* Reading text:
* * *

First of all, we need to substitute the colon separating the milliseconds from the seconds to a dot, otherwise the final step won't work (thanks to Dirk Eddelbuettel for this one). Since in the end R will use the separators it wants, to be quicker, I'll just go ahead and substitute all the colons for dots:
x <- "27.05.2009 14:03:25:777" # this is a simplified version of your data
y <- gsub(":", ".", x) # this is your vector with the aforementioned substitution
By the way, this is how your vector should look after gsub
:
> y
[1] "27.05.2009 14.03.25.777"
Now, in order to have it show the milliseconds, you first need to adjust an R option and then use a function called strptime
, which will convert your date vector to POSIXlt (an R-friendly) format. Just do the following:
> options(digits.secs = 3) # this tells R you want it to consider 3 digits for seconds.
> strptime(y, "%d.%m.%Y %H:%M:%OS") # this finally formats your vector
[1] "2009-05-27 14:03:25.777"
I've learned this nice trick here. This other answer also says you can skip the options
setting and use, for example, strptime(y, "%d.%m.%Y %H:%M:%OS3")

* * *

* Recorded information:
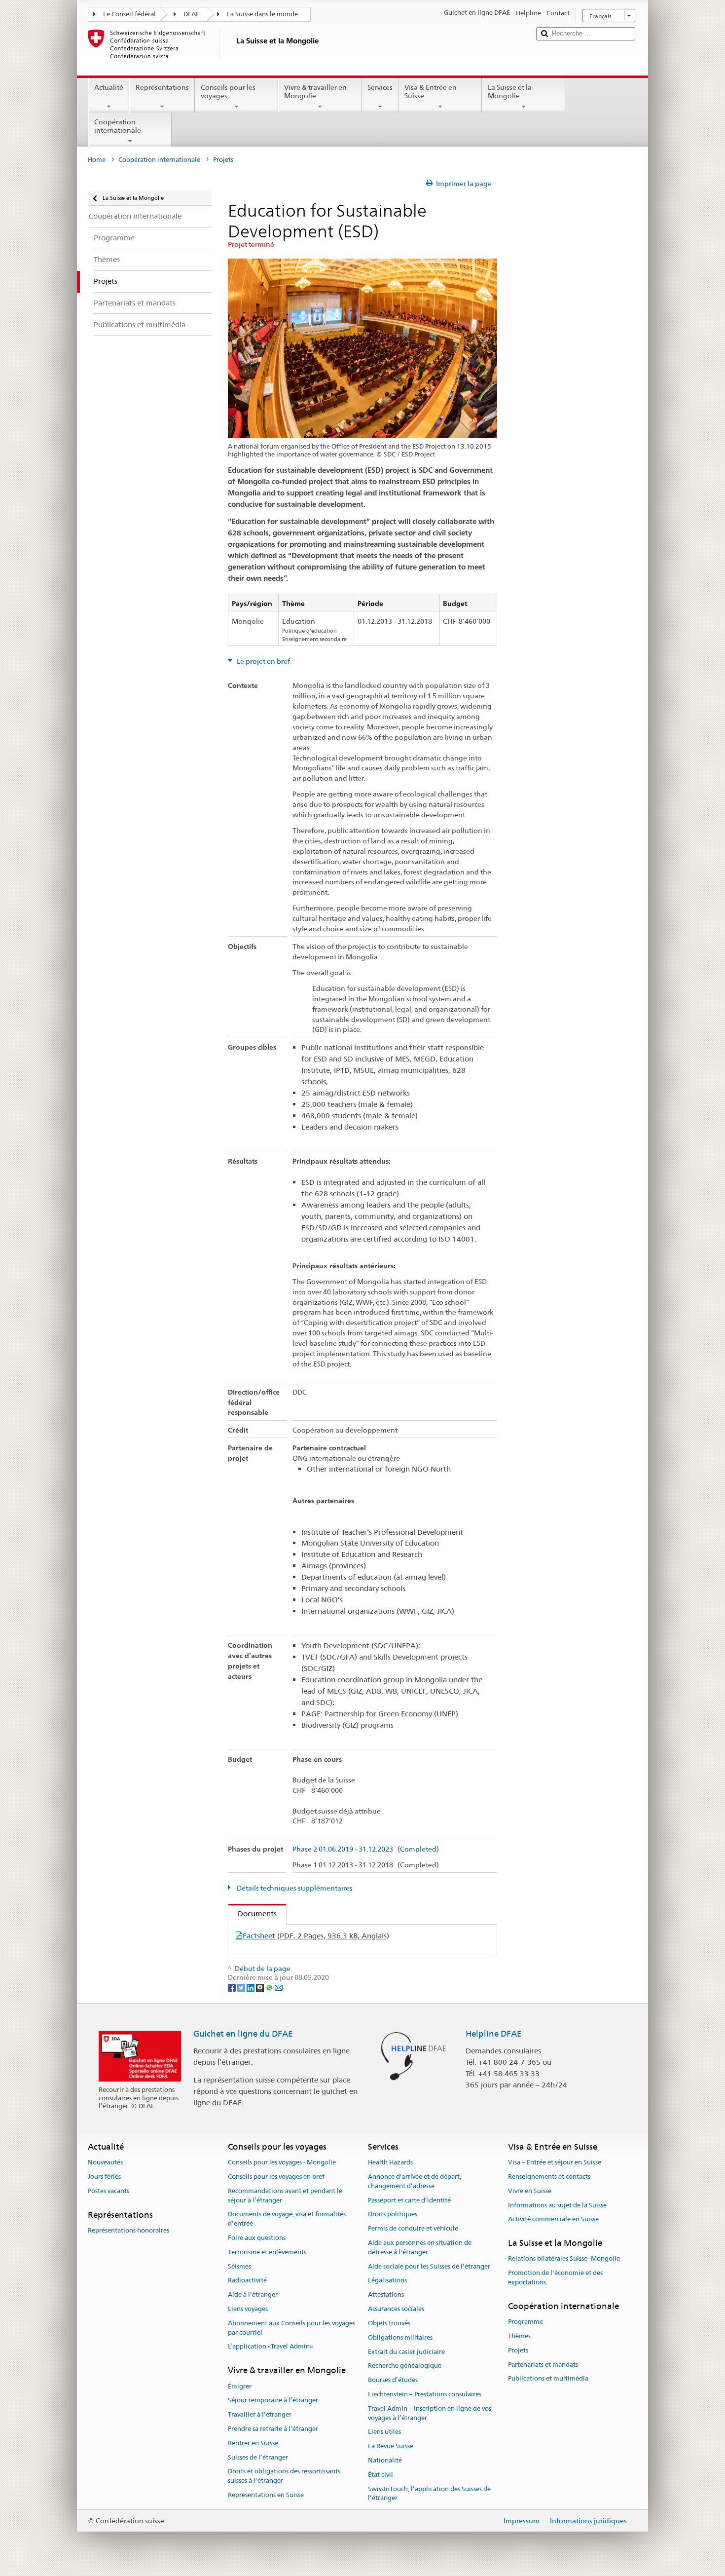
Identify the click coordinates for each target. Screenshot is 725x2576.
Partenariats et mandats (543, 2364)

* * *

* Short problem: Resume the explanation of converting millisecond timestamps in R, starting right after its last sentence. You won't need the data here.

* Exercise answer:
, but it doesn't work for me. Henrik noted that the function's help page, ?strptime states that the %OS3
bit is OS-dependent. I'm using an updated Ubuntu 13.04 and using %OS3
yields NA
.
When using strptime
(or other POSIX-related functions such as as.Date
), keep in mind some of the most common conversions used (edited for brevity, as suggested by DWin. Complete list at strptime):
%a
Abbreviated weekday name in the current locale.
%A
Full weekday name in the current locale.
%b
Abbreviated month name in the current locale.
%B
Full month name in the current locale.
%d
Day of the month as decimal number (01–31).
%H
Hours as decimal number (00–23). Times such as 24:00:00 are accepted for input.
%I
Hours as decimal number (01–12).
%j
Day of year as decimal number (001–366).
%m
Month as decimal number (01–12).
%M
Minute as decimal number (00–59).
%p
AM/PM indicator in the locale. Used in conjunction with %I
and not with %H
.
- `%S Second as decimal number (00–61), allowing for up to two leap-seconds (but POSIX-compliant implementations will ignore leap seconds).
%U
Week of the year as decimal number (00–53) using Sunday as the first day 1 of the week (and typically with the first Sunday of the year as day 1 of week 1). The US convention.
%w
Weekday as decimal number (0–6, Sunday is 0).
%W
Week of the year as decimal number (00–53) using Monday as the first day of week (and typically with the first Monday of the year as day 1 of week 1). The UK convention.
%y
Year without century (00–99). On input, values 00 to 68 are prefixed by 20 and 69 to 99 by 19
%Y
Year with century. Note that whereas there was no zero in the original Gregorian calendar, ISO 8601:2004 defines it to be valid (interpreted as 1BC)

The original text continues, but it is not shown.